In the background of this squabble between Syme and Gregory, however, is Gregory's sister Rosamond, the "Rose of the World". She's barely a character to be honest; she's a haunting vision of loveliness in the background of The Man Who Was Thursday, and Gabriel Syme is clearly smitten with her. While there's no overt reference to Gregory's feelings about Syme's infatuation with his sister it's fair to guess that Gregory isn't happy about it, and thus he and his poetic rival Syme are at each other's throats—but, because they're gentlemen, they're fighting in the realm of political and philosophical abstraction rather than having a tawdry mudfight over a romance. But Gabriel Syme is shown to be an impetuous person, impulsive and even chaotic to the highest degree, equipped at all times with a sword-stick and a revolver; over the course of the wild events of The Man Who Was Thursday, Syme even gets himself into a sword-fight. I believe the implication is fairly clear: Syme is just the sort of person who might simply have murdered his rival Lucien Gregory, in a heat of passion over Rosamond.

Instead...they have a delirious adventure in a chaos realm ruled over by a sinister "Council of the Seven Days", in which nothing turns out to be what it seems on the surface. Gabriel Syme might have decided to settle his conflict with Gregory over Rosamond in a direct way, by going after Gregory directly, in some sordid and murderous way. Instead Gabriel Syme ends up fighting the murky ruling forces of the Universe that have set him and Gregory at loggerheads. Why should Gregory and Syme be unhappy with each other?
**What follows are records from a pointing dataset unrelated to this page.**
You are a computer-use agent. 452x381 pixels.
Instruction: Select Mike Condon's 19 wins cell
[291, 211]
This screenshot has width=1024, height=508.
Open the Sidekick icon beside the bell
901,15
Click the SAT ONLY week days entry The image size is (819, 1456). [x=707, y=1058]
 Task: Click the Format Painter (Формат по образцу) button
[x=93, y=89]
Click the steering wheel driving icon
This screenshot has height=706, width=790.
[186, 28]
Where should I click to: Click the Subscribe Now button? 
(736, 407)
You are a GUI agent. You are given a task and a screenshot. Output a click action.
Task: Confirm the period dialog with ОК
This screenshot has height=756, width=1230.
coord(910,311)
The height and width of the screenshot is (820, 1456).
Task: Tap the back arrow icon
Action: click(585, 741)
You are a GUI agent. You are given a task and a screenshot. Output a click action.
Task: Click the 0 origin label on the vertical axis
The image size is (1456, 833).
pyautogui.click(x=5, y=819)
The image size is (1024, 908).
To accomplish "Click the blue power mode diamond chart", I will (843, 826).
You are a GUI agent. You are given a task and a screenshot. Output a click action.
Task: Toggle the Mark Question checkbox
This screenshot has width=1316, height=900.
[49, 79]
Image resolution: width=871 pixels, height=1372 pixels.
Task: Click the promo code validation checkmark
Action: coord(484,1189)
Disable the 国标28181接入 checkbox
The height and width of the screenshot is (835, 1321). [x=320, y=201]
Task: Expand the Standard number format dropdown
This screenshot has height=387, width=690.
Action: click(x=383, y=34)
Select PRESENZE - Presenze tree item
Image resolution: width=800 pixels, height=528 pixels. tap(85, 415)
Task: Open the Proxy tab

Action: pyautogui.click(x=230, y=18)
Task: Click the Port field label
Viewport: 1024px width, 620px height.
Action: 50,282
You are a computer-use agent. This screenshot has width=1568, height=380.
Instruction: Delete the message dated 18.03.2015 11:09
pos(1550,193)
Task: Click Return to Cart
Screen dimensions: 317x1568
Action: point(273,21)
Is it Syme's fault, or Gregory's fault? Or is it rather the fault of the world itself, the world that created both Syme and Gregory and set them against each other? Ultimately they have a common enemy: "The Council of the Seven Days" and its leader Sunday, who has been manipulating everybody. At the end, Syme's fight is not with Gregory but with him...and having arrived at that point, The Man Who Was Thursday melts away into light, and Syme and Gregory are somehow great friends again having a delightful conversation, and Rosamond is there at the end of it.

That brings me at last to "Deltarune", which begins with a horrifying collision. Susie thinks that Kris is bound to get her expelled over a triviality—eating chalk. What's especially cruel is that the teachers already know that Susie eats chalk, but they haven't been willing to call Susie out directly on the matter, which means that Susie has been suffering in an agony of doubt about it. She knows she's been doing something "wrong" (and maybe for a good reason too—some dietary issue perhaps) and finally she's been caught. Kris has no apparent intention to make trouble for Susie but she thinks her fate is sealed and that Kris is the instrument of it...so she slams Kris against a locker, and hints at worse to come.

...And then the world itself rips open, and propel Kris and Susie into a realm where they are compelled to fight alongside each other. and thus they are reconciled.

Gabriel Syme and Lucien Gregory go up against the "Council of the Seven Days"; Kris and Susie go up against the King of Spades, who recapitulates Susie's own hurtful words to Kris.

I suggest the parallel is in fact remarkable. Toby Fox and G. K. Chesterton!